Michigan Attorney General (AG) Dana Nessel filed a lawsuit seeking injunctive relief and dissolution of several limited liability companies owned by John and Michele Church. The Churches’ companies have allegedly violated the Michigan Consumer Protection Act (MCPA) by engaging in unlawful business practices related to their residential snow removal, lawn care, and landscaping services.

Vermont Attorney General (AG) Charity Clark recently announced the resolution of an investigation into the withholding of security deposits across five motels that were participating in the state’s Transitional Housing Program, also referred to as the “Motel Program.” The settlement establishes a $310,000 restitution pool to provide payments to impacted Vermonters who stayed in motels owned by Anil Sachdev (or companies he controls), along with injunctive relief. Sachdev will also be required to pay $523,600 to the state, which will be suspended for cooperation with the resolution of the matter, including putting adequate funds toward the repair, maintenance, and improvement of the properties he owns.

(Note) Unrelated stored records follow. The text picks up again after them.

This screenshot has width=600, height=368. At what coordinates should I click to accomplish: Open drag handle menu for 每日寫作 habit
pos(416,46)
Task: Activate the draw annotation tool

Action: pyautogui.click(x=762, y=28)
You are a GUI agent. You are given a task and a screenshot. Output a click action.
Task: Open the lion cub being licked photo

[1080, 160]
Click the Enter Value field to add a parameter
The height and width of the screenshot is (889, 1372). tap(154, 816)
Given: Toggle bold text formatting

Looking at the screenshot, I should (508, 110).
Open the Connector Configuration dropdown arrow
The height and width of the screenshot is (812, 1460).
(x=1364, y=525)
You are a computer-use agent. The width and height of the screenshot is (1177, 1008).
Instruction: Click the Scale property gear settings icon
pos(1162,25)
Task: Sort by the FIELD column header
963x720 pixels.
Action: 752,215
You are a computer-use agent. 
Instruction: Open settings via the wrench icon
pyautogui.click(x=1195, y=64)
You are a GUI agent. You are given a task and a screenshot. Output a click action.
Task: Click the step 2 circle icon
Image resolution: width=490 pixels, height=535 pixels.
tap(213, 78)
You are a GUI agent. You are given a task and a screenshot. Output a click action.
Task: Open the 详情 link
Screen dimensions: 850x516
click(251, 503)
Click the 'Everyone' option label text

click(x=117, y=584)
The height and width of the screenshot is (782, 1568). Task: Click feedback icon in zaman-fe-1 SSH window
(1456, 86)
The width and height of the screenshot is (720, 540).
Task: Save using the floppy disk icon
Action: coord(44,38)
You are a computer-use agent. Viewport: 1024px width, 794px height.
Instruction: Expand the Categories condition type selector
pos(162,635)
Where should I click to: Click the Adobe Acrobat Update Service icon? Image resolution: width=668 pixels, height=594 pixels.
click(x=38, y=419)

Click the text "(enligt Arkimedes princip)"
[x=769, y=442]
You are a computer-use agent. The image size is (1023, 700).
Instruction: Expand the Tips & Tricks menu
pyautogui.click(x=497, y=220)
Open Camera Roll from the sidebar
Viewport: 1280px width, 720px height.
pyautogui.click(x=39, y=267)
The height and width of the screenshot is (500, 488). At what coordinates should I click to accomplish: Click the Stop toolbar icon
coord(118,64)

State attorneys general (AGs) continue their role as innovators, shaping the regulatory environment by utilizing their expertise and resources to influence policy and practice. The public-facing nature of the AGs’ office across the U.S. compels responses to constituent concerns on abbreviated timetables. This political sensitivity, coupled with the AGs’ ability to bring the full power of the sovereign to address local and national issues alike, demonstrates why the AGs may be the most formidable authority in the current regulatory environment.

On January 11, Massachusetts Attorney General (AG) Andrea Joy Campbell announced a $1.8 million settlement with Nelnet, Inc. (Nelnet), one of the largest federal student loan servicers in the U.S., for allegedly sending written notices to borrowers about renewing income-driven repayment (IDR) plans that failed to meet certain regulatory requirements and, in some cases, failing to send the required notices altogether.